> GIVEN REQUEST
Reproduce word for word the lines of the entries that begin at the line containing "This screenshot has" and end at the line containing "tap(86, 496)", with both of those lines included.

> INPUT MATERIAL

====================

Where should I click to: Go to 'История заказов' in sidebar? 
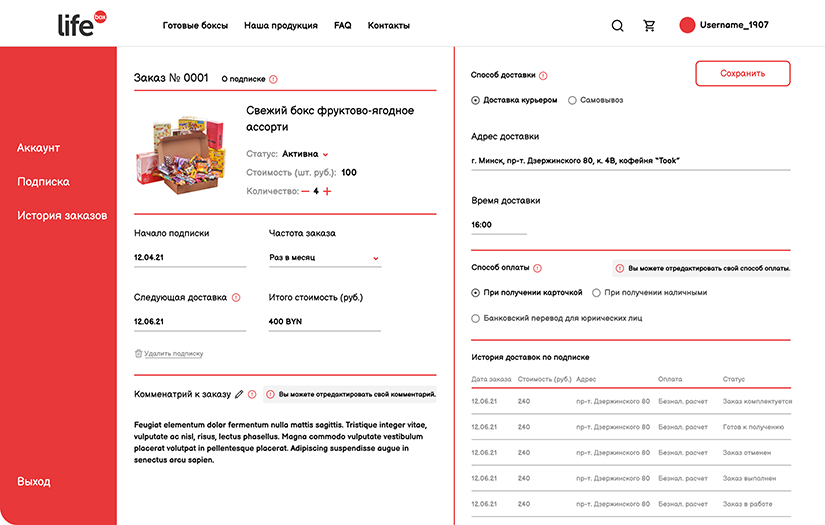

====================

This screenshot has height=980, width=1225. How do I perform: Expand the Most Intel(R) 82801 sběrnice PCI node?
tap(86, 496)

====================

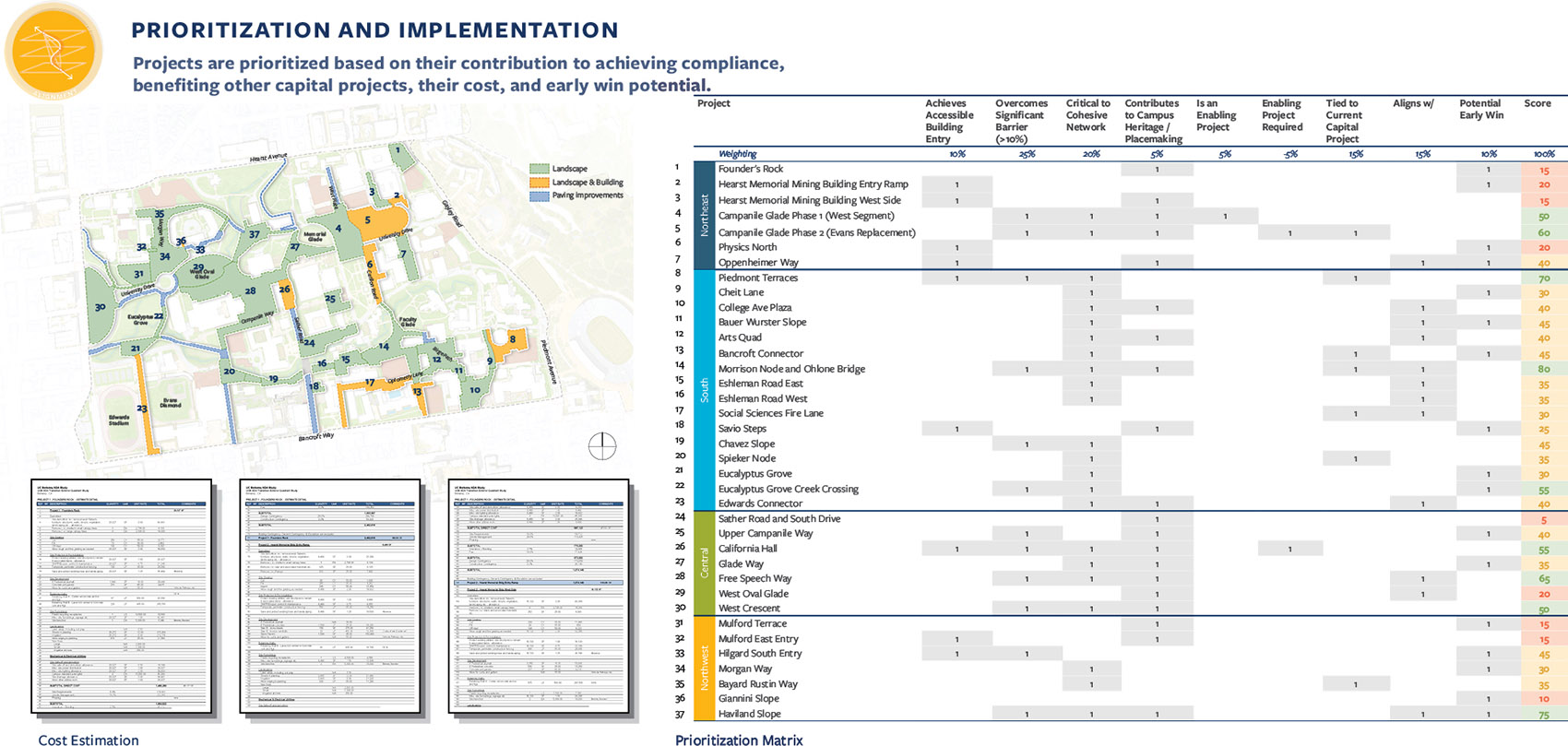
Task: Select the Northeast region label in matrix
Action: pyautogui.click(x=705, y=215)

====================

> FINAL RESULT
This screenshot has height=980, width=1225. How do I perform: Expand the Most Intel(R) 82801 sběrnice PCI node?
tap(86, 496)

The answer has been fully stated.